Film Critic Tom Green reflects on filmmaker Jean-Luc Godard’s life and career following his death at age 91
Jean-Luc Godard pioneered the French New Wave, an artistic movement that put cinematic convention to the torch. New Wave not only reconstituted the boundaries of cinematic form, but looked inwardly to ask questions about film’s purpose as art. Godard’s films are inquiries into the medium itself, rejecting plastic, and commercial norms in favour of a freewheeling celebration of art.
After writing for the influential Cahiers du Cinema, he burst onto the filmmaking scene with A bout de souffle (1960), a wild, pinballing story of a car thief hiding from the police after committing a murder. Here, Godard developed many of his own stylistic hallmarks: erratic editing, non-sequitur, metafiction, and intertextuality. In much of his work throughout the 1960s, he captured the rebellious spirit of the French youth, which would later erupt into civil unrest in the May 68 movements.
Une femme est une femme (1961), Bande a part (1964), Pierrot le Fou (1965) and La Chinoise (1967) all brim with subversive ethos, and contain dozens of references to film, literature, and music. Through intertextuality, he aimed to refute the idea that cinema was somehow an attempt to replicate reality; art is always a product of historical forces, and art is never independent of influence.
Godard was also representative of a mounting political radicalism in France. His Marxist disposition heavily influenced the content of his films, many of which are overt political statements on consumerism and capitalist society. This became clear in the inflammatory La Chinoise (1967), which follows a revolutionary Maoist cell and their plan to assassinate the Soviet Minister of Culture. Godard’s political didacticism is most evident here, and the breakdown of the cell is a commentary on the allure of radical politics as a distraction for disaffected bourgeois youth. He also joined protests in solidarity with the May 1968 movement with fellow New Wave director Francois Truffaut, leading to the closure of Cannes Film Festival that year.

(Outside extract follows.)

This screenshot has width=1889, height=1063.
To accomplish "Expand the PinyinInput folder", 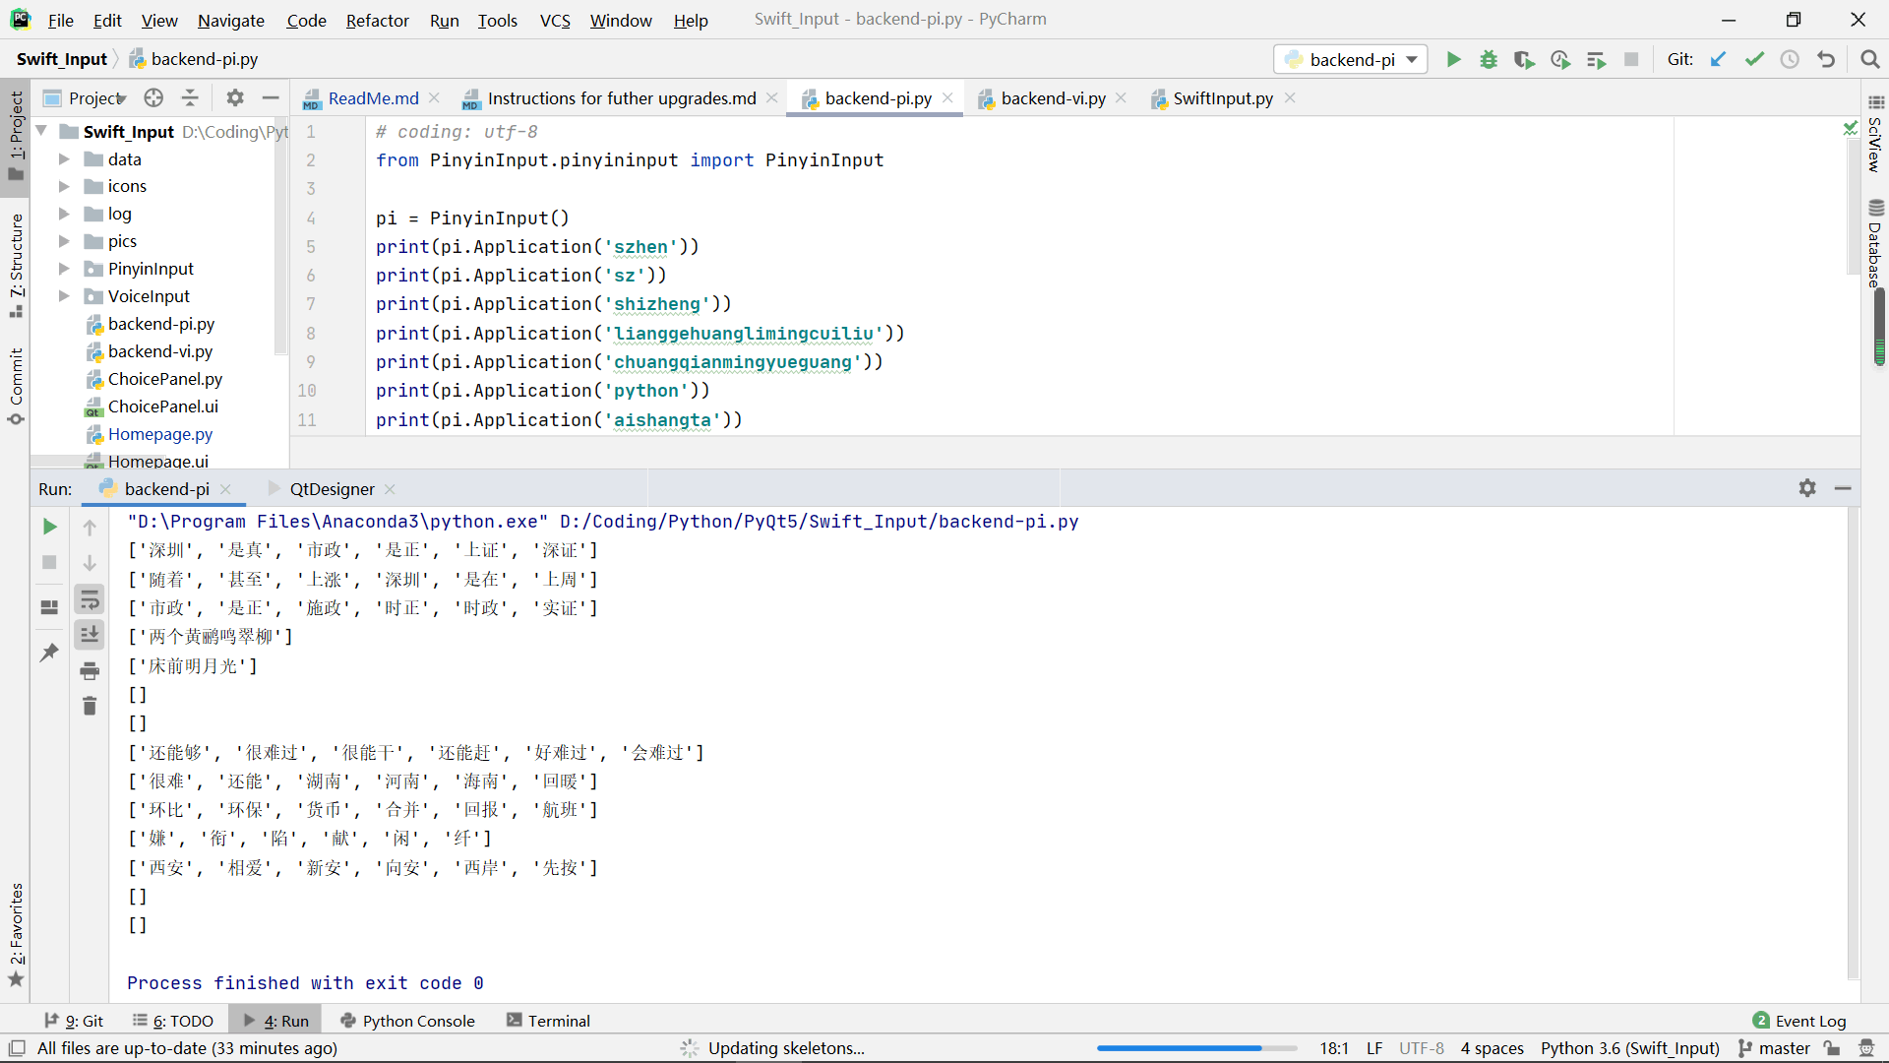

Throughout his career, Godard was lampooned as indulgent, pretentious, and undisciplined, but his unruly approach has endured. His films are an ongoing conversation about the position of culture in society, an antithesis to mass produced and soulless cinema. His characters, many of whom model themselves after the jaded protagonists of other films, are often sick of facile mainstream culture. They shield themselves in a carapace of irony to evade heartache, and spring from one precarious situation to the next with disastrous consequences. Many embody a hedonistic nihilism, running from an inescapable modern life. Godard provided some of the best exploration of disaffected youth in increasingly overstimulating times.

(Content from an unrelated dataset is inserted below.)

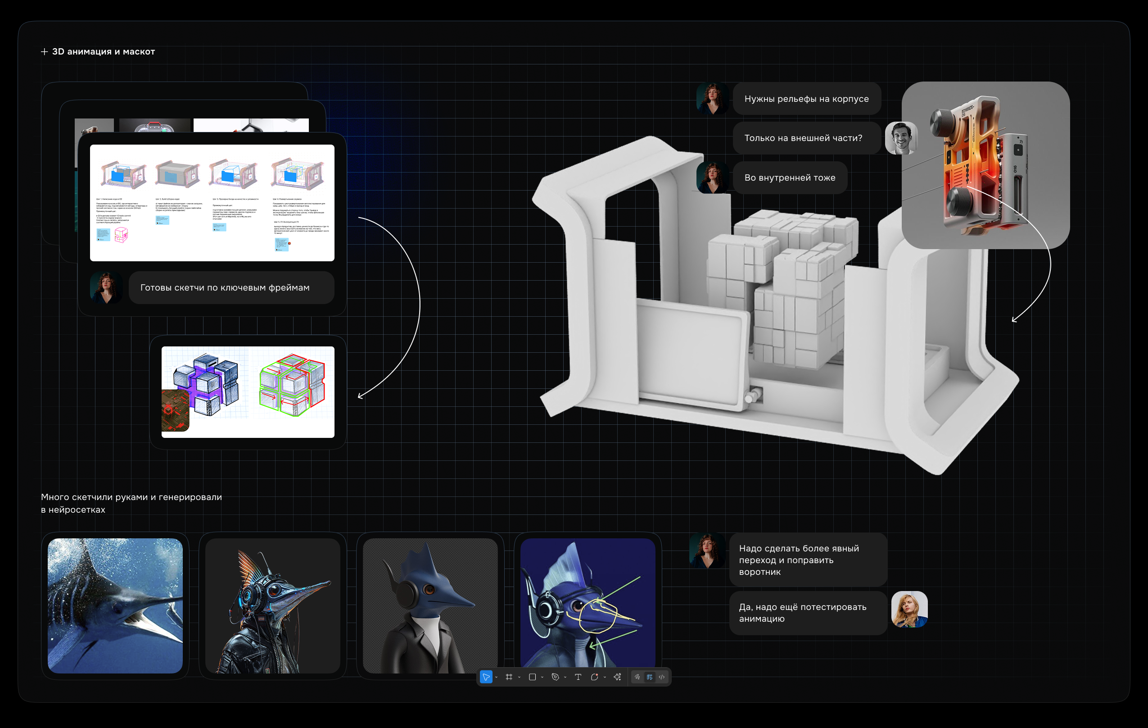Open the orange device render thumbnail

(985, 165)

Married to the revolutionary messaging is a revolutionary craft. Godard’s breathtaking cinematography, vibrant colours and camera pyrotechnics are beautiful to behold. His worlds are constructed with tremendous set designs: sprawling apartments decorated with rifles and red tape, science fiction supercomputer laboratories, and seedy Parisian bars. There’s a thrill in the disorienting jump cuts of A bout de souffle (1960), and excitement in the kinetic pastiche of Une femme est un femme (1961). Godard’s technical thrift is evident in much of his earlier catalogue, he pulled cinematographer Raoul Coutard in a wheelchair to achieve the effect of a dolly shot and intentionally used cheap props like cereal boxes to show the encroachment of capitalist messaging in everyday life.
As Godard aged, he still remained on the avant-garde. His largest project, Histoire(s) du cinema is an immense decade-spanning attempt to document the history of the moving picture and is considered by many to be his magnum opus. He also made use of unconventional forms in Film Socialisme (2010) and Goodbye to Language (2014), which lack the unsteady pleasure of the New Wave but contain greater consideration and thematic depth. While not as well received as his earlier films, Godard’s modern catalogue is still innovative and attempts to create new forms of visual art.
Godard is rightfully one of history’s most acclaimed directors, he features more than any other director on the ‘Sight and Sound Top 250 Films’, the most comprehensive critic poll to date. His trailblazing work inspired a generation of modern masters to push the boundaries of film. He led the French New Wave with jubilant artistic expression, transforming the potential of cinematic form. Importantly, Godard railed against convention with a blistering critique of consumerism and imperialism and put his political ideas into scathing polemic film. His influence will surely be felt in the craft of new filmmakers, spurring them to elevate their craft.